I walked down the aisle, and not wanting to stare, went to the check out line and placed my basket down on the conveyor belt and turned to look at the singer. It was a Mexican man, in a jean vest with a red bandanna tied across his head, crouched down and unloading cans of tuna from a crate next to him, singing as he placed them on the shelf.

I turned, surprised, and instantly looked away from my cashier. She had vampire eyes. It was almost too much, I nearly walked out right there. Contacts, I told myself. Contacts. Her pupils were huge, almost the size of dimes, and the irises were pure white, surrounded by a faint corona of black.
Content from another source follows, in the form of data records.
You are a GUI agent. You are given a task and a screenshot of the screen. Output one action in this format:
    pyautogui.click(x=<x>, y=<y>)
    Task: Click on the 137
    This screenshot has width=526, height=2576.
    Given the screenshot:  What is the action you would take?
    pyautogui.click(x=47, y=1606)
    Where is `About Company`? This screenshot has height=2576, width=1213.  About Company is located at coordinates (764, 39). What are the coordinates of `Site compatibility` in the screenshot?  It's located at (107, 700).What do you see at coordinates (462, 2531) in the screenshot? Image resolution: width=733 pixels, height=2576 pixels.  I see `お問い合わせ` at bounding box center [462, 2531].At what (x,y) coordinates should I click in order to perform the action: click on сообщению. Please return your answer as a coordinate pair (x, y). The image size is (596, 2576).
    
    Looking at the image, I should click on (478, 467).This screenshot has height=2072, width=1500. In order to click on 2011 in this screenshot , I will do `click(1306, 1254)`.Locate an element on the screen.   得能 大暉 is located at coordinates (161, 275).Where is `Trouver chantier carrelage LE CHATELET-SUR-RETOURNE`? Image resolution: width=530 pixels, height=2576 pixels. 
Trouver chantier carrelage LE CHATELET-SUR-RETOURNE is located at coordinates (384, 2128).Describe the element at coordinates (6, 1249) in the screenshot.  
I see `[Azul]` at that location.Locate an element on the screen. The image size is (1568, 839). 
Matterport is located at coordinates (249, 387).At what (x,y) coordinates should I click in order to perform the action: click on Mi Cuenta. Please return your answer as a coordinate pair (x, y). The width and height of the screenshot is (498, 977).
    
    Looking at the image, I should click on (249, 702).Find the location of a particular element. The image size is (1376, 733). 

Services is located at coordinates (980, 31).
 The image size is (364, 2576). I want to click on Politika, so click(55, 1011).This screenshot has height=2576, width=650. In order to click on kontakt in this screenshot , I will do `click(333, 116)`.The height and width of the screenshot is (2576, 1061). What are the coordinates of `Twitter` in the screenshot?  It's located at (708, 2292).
I stared at my items as she wrung them up, and then turned to watch the Mexican guy. ‘Don’t Stop Believing’ was still playing, but he’d stopped singing.

“Credit or Debit?” asked the vampire girl when I handed her my card. I made the mistake of looking up again, and was confounded by her gaze once more. I actually just stood there, looking down, stuttering. When she rang me up, I signed and walked out, back out into the sunshine, the warmth of the afternoon, the sounds of traffic, the sight of children trapped in their slow motion elliptical orbits, mouths open as they ran around and around in circles forever.

C-Town. I don’t know why I don’t shop there more often. Or maybe I do? I’ll think about it when my fever goes down.